Nagios and Nagiosgrapher

http://DEFLECT\_CONTROLLER/nagios3/index.php - System monitoring and trends

Nagios runs as a daemon in two places, and nagios agents run on every other host (ie the edges). The first nagios instance is on DEFLECT CONTROLLER, collecting data about all services, alerting us when things go down or cross configured thresholds. The second nagios server instance is tbd on backup, first to monitor DEFLECT CONTROLLER’s nagios, eventually to become a live standby.

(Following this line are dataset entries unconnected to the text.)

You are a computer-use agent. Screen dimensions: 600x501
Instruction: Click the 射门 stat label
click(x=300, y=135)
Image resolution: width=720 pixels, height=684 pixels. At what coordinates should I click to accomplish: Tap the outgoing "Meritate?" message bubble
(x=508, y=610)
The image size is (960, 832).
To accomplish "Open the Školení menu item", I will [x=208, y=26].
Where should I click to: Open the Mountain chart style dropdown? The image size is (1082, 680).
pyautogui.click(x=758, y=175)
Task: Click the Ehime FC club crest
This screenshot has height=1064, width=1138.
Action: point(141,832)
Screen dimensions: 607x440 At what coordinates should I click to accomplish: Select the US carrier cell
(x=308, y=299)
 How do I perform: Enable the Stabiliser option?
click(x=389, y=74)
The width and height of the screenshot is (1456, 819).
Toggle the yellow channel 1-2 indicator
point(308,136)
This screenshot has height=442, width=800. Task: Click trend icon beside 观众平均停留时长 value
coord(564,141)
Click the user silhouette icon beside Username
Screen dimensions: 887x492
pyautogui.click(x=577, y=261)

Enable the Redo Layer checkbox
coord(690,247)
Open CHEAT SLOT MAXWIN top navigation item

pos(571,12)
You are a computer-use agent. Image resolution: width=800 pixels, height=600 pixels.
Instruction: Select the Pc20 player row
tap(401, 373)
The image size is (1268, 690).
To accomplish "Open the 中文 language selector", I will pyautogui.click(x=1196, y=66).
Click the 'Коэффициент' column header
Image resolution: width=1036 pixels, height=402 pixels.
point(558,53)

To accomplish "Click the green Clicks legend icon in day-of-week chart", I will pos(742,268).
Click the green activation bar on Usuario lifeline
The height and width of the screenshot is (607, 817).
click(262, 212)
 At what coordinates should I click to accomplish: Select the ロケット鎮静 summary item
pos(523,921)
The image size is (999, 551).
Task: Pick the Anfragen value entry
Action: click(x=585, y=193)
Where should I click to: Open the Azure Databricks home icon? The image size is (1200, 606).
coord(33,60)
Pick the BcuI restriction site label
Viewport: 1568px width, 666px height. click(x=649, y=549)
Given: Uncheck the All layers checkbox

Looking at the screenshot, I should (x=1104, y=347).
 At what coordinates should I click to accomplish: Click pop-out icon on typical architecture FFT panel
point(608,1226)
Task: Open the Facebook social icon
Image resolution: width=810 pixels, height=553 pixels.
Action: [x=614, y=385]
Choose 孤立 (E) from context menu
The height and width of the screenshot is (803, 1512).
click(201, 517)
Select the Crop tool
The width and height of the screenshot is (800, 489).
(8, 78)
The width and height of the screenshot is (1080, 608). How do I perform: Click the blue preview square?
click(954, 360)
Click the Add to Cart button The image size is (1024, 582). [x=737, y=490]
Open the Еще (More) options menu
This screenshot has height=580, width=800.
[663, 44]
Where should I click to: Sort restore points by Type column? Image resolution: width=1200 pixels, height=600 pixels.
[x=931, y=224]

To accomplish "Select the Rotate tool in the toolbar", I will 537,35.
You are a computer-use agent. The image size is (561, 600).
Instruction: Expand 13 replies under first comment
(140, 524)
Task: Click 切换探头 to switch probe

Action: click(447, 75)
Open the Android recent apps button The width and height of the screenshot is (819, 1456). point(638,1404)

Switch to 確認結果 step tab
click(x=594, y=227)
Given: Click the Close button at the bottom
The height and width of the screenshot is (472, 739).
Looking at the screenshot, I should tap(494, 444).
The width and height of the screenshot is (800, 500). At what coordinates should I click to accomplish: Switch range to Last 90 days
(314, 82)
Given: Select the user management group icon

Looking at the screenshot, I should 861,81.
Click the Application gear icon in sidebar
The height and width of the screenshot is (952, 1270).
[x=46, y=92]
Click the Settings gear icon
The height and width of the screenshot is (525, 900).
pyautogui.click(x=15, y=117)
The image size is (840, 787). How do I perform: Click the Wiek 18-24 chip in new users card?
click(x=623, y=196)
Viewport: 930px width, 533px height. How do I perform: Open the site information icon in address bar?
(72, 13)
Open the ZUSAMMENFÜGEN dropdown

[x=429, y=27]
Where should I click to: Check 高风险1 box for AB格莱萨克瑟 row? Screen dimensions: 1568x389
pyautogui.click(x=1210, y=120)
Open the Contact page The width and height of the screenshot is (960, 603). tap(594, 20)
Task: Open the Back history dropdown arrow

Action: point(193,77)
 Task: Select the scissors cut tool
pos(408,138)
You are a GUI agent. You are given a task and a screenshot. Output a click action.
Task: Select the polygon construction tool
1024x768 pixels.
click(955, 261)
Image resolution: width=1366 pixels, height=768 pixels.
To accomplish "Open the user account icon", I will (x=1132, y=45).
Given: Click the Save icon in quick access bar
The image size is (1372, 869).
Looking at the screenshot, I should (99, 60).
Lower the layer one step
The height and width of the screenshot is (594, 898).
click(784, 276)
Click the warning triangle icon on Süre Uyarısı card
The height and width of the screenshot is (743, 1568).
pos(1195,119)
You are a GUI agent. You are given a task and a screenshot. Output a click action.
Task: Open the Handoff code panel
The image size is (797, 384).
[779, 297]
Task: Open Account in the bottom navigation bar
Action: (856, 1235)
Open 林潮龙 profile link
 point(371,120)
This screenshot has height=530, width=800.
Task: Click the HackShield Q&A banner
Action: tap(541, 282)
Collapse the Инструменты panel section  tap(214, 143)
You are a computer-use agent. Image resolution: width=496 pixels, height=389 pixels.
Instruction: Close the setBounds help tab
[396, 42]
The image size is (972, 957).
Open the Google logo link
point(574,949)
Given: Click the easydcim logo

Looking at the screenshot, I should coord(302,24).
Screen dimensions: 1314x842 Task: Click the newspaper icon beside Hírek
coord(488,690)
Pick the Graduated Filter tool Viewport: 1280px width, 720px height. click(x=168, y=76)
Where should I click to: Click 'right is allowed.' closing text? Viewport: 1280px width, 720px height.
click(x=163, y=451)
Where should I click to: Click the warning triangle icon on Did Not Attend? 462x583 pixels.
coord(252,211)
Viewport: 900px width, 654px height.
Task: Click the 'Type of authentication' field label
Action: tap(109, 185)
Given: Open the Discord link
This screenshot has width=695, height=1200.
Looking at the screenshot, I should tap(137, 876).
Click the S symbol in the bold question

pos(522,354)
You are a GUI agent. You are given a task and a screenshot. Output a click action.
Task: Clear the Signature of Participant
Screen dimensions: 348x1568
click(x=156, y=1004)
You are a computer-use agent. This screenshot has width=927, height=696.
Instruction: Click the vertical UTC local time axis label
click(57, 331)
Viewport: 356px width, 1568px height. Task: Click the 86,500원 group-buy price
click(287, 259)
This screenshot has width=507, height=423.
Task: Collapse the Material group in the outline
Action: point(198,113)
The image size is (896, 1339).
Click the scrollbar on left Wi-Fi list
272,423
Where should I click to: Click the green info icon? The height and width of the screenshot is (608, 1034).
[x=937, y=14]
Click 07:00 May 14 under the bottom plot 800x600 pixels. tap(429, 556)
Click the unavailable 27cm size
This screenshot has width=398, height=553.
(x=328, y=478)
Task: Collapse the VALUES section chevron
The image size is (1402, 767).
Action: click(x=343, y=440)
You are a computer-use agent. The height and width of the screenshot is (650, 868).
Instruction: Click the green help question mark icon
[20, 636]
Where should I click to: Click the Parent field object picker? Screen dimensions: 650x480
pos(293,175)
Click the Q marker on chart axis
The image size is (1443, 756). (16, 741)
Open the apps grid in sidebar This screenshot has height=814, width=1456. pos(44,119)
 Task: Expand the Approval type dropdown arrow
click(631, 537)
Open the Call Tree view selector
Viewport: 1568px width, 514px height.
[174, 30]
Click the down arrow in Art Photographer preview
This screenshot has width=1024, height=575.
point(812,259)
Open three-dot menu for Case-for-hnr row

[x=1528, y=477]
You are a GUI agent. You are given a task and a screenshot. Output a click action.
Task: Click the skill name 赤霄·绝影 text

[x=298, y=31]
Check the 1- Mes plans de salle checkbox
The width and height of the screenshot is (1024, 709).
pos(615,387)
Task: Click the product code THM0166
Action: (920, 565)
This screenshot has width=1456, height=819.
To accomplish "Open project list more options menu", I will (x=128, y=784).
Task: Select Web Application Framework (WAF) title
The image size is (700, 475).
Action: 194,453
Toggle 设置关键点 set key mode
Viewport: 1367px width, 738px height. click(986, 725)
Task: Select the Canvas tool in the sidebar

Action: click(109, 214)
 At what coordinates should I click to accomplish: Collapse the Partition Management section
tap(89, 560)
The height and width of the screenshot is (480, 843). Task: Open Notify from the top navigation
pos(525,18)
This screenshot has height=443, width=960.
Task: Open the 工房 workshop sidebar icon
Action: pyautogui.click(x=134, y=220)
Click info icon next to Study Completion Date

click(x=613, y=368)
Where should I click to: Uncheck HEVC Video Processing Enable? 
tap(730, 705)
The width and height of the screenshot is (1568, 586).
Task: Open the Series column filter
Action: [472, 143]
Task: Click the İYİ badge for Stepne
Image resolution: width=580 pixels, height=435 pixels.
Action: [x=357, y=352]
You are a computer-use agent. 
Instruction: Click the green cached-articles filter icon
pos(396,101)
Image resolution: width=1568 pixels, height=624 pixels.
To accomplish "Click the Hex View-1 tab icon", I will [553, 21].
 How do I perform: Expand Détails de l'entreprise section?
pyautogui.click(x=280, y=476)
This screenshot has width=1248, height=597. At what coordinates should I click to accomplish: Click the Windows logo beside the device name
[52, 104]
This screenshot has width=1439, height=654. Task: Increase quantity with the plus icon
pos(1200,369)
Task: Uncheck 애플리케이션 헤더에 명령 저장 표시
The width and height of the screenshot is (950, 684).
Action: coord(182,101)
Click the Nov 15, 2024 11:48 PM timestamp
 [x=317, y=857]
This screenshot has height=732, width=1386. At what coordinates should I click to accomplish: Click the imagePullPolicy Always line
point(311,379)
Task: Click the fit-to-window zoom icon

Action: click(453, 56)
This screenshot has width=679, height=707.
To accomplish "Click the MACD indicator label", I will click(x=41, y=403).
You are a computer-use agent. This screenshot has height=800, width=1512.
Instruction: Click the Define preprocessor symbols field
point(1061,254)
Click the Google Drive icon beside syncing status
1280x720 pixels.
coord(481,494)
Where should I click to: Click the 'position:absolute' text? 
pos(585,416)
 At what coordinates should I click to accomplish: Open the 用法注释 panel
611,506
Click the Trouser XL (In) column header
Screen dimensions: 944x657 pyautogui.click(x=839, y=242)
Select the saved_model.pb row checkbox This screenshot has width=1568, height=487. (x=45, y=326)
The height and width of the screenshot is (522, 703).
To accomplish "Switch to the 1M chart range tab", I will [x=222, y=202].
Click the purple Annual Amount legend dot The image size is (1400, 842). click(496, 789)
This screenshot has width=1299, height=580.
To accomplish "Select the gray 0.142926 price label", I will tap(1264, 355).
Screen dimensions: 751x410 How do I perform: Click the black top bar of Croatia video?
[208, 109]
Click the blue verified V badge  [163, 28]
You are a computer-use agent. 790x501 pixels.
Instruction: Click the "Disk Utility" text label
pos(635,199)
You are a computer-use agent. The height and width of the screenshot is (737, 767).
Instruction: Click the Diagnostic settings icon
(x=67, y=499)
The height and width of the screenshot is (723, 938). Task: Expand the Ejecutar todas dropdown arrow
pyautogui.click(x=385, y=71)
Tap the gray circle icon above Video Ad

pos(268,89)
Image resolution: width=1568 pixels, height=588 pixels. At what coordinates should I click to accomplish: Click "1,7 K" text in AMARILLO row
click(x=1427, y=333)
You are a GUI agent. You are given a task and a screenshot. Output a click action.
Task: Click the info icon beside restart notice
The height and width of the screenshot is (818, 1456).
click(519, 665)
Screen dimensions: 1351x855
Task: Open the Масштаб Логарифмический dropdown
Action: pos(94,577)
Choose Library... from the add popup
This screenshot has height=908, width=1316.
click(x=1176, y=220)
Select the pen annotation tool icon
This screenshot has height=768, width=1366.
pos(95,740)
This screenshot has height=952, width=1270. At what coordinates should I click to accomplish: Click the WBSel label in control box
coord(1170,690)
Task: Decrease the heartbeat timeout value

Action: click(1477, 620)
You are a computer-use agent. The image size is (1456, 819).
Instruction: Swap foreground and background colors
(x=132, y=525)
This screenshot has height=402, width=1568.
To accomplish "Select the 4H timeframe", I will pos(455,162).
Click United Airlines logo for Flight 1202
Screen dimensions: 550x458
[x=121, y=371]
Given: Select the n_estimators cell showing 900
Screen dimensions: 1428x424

The most important thing for us to monitor is availability of content, over HTTP, on a per-edge basis.

Nagios grapher

Nagios Grapher collections data using RRD, and presents it in graph format.

Nagios future

monitor an object on the origin too

both direct and via each edge

parent test

either HTTP object or availability of the nrpe agent should be configured as parent for each host. A parent test has this function: if ‘children’ fail which a parent is down, they do not issue alerts - though they will show as RED on the nagios web interface. This is to streamline diagnosis when a lot of ests fail at once.

DNS

DNS check against the nameservers, possibly integrated dns-then-http check

other basics

disk space, log size, log currency, cache size, traffic-to-origin (per origin?), traffic-to-edge, variation in traffic levels to different edges

ATS stats

already being recorded per minute, but not yet fed into monitoring.

Secondary nagios

The second instance runs (will run!) on backup, and its job is just to check that the first instance of nagios is functioning.configuration of the the two nagios instances will be such that if the primary goes down, the secondary will continue monitoring in the interim. For the time being, the secondary just monitors the primary and alerts if that goes down.

awstats

HTTP request volumes

logstash and kibana

Incident reporting

Under development. We use a wiki based incident system and email reporting of other events.